* _Given request_: In the material below, replace every "screenshot" with "image" and leave everything else unchanged. Leave the pictures out of your reply.
==================================================
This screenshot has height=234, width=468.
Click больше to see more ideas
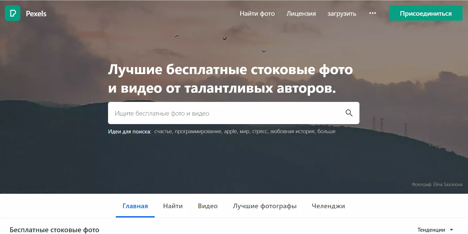[326, 132]
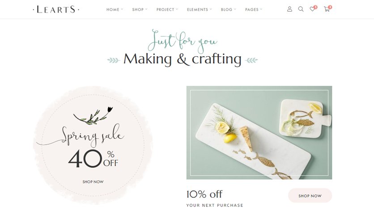
Task: Click the pink Shop Now button
Action: [x=310, y=195]
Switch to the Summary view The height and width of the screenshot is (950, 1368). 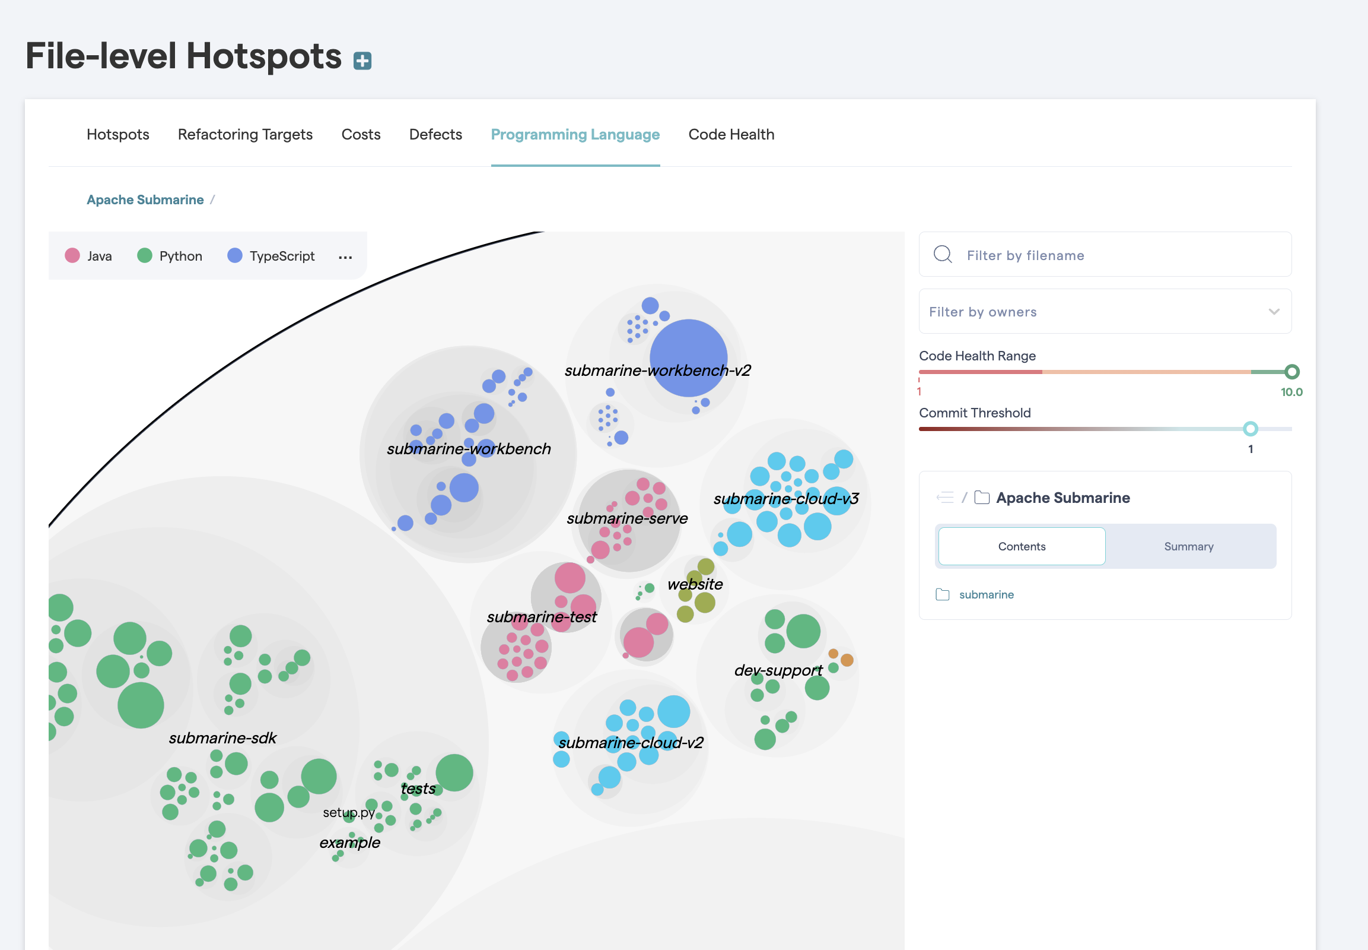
==================================================
* _Correct output_:
This image has height=234, width=468.
Click больше to see more ideas
[326, 132]
Task: Click the pink Shop Now button
Action: [x=310, y=195]
Switch to the Summary view The height and width of the image is (950, 1368). 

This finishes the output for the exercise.